Sometimes I’ll tell a student that what they’ve given me feels less like a story than a slice of life. To which they’ll say, “But aren’t all stories slices of life?” Well, they are, in that a writer is always choosing some things and leaving out others. But a successful piece of fiction is very carefully sliced life. It’s not someone haphazardly lowering a knife onto the pie and seeing what shape comes out.
The Passive Protagonist and the Problem of Watching
I once had an undergraduate, a talented writer who wrote a story that could have been called “Stuff I Thought While I Was in my Car.” Her protagonist drove somewhere, passed places she recognized, people she knew, and gave the reader her observations, often quite eloquent and insightful, about what she witnessed. Line by line, the material was quite good, but in no meaningful way was it a story. I think subconsciously my student was hoping that the forward movement of the car would substitute for a deeper narrative forward movement. But it didn’t, and simply putting your character in a car will not make a story a story.

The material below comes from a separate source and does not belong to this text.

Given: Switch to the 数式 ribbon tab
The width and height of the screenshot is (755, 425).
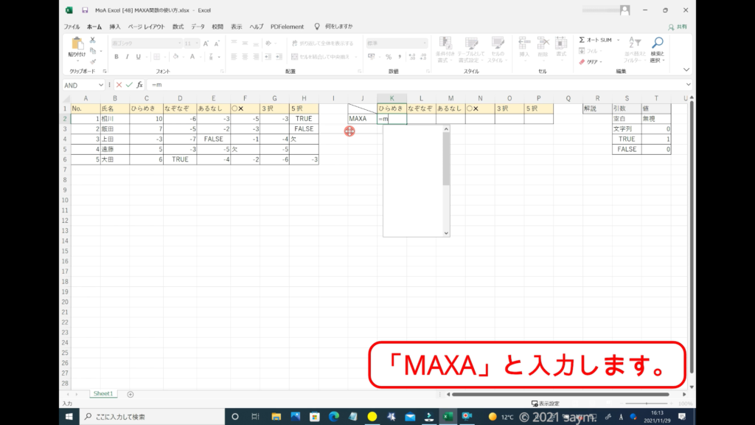Looking at the screenshot, I should [178, 27].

Now, the case of my undergraduate is extreme, but it’s by no means unique. Time and again, my graduate students write stories in which the main character simply observes what takes place around her. On some level, this isn’t surprising. We as a society spend a lot of time alone, and much of our contact with others is both inadvertent and anxiety-producing. On the subway, we avert our glances when someone catches our eye; we avoid knocking into people on the street. For our safety, and our sanity, we are conflict-averse, and writers may be temperamentally the most conflict-averse of all. We do our jobs alone in front of a screen, often in our underwear; we are born—or at least trained—to observe. But it’s bad for a writer to be conflict-averse, at least bad for him to be so on the page, because conflict is what makes for tension in stories, what pushes fiction forward and informs character.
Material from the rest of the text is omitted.